The government will prioritise those cases where there is evidence of a large movement of cash. He rejected the criticism that the action was retrospective in nature.

“Law has not been retrospective. Companies had two years to file returns… there was healing time,” the minister of state said. So far the shell firm chase has been limited to defaulting firms that have not filed their financial returns for the last three years or more but the government will soon go after compliant firms as well to check their holding companies structures and fund flows.

Chaudhary said the intent is to restore trust in the corporate structure and also improve ease of doing business in the country.

“We do not want to create any terror. Trust in the corporate structure is gone and we want to increase the investor confidence, not interfere in the corporate structure,” Chaudhary said.The government wants to promote ease of doing business to ensure investors that their money is safe in India, he added.

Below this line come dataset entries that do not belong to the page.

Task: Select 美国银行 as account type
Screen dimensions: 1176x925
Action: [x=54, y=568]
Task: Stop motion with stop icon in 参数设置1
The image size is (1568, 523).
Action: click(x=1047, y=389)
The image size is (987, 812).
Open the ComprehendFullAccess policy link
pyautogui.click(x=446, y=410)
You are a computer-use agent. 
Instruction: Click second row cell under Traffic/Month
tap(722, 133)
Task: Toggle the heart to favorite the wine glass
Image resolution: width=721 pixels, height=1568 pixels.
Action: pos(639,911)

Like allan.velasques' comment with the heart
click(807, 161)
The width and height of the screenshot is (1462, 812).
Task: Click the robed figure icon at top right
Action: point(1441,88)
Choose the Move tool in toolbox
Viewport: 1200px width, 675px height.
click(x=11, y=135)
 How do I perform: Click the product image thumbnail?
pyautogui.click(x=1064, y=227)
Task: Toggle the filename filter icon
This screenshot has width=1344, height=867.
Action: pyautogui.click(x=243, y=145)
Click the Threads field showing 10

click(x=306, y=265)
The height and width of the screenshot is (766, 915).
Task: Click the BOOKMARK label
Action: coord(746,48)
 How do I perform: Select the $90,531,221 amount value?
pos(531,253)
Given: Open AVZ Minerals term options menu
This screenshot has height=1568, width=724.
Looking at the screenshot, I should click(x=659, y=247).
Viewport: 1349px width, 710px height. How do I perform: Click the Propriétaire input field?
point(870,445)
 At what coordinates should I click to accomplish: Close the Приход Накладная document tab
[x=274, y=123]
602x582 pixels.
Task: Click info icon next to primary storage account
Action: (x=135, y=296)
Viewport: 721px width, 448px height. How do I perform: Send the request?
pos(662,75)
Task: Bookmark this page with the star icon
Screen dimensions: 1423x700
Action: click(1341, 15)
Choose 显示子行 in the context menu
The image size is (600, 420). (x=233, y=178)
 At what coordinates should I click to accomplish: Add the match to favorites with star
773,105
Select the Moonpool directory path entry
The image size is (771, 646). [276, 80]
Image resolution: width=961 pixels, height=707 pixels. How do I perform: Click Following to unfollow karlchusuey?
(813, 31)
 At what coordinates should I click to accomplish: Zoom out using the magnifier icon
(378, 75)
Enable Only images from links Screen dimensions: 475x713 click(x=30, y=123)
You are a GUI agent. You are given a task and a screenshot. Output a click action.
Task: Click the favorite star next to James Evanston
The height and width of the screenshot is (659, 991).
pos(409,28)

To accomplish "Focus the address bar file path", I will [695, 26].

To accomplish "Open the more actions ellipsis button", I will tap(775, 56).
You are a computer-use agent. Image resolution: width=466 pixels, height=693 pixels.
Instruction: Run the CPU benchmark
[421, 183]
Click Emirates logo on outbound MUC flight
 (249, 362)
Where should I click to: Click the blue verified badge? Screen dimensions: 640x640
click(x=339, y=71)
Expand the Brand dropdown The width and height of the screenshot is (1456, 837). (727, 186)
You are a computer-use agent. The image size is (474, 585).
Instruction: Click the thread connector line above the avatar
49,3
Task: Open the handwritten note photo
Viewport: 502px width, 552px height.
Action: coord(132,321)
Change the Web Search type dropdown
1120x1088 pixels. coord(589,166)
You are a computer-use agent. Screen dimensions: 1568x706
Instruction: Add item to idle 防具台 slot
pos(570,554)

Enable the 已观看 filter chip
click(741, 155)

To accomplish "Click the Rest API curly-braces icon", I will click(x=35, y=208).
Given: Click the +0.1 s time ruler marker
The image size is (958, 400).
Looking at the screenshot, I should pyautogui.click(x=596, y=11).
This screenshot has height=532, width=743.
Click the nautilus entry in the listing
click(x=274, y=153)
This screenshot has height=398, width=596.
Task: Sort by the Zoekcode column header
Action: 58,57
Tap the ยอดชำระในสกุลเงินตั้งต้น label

“This exercise has been triggered due to governance. We have shown scale and speed in an unparalleled way in the way we have acted against these companies and directors,” Chaudhary said.

Last week, the government made public the names of 55,000 directors who were disqualified under Section 164 (2) (A) of the Companies Act. The list included the names of prominent politicians including former Jammu and Kashmir chief minister Omar Abdullah and Malayalam filmstar Mohanlal among others.While the government will not impose any penalty on the directors of government-owned companies that figured in the list of defaulters, those in private firms will have to resign from other board seats and won’t be eligible for reappointment for up to five years.

The corporate affairs ministry will also look into these companies to identify shell companies to see if they have been used for money laundering or any other illegal activity. “We need to find who the shell company’s real beneficiary is… It could be in the name of the cook or a driver. We are taking stock of the money in these companies pre and post demonetisation,” Chaudhary said.

While spotting defaulting companies is an ongoing process, Chaudhary said that, using artificial intelligence, the government will sift out the shell companies from among those that are compliant with regulations and also create an early warning system. “The system will trigger alerts every time we see unusual activity taking place in a company. It will also help us find out the beneficial owner of the shell companies,” he said.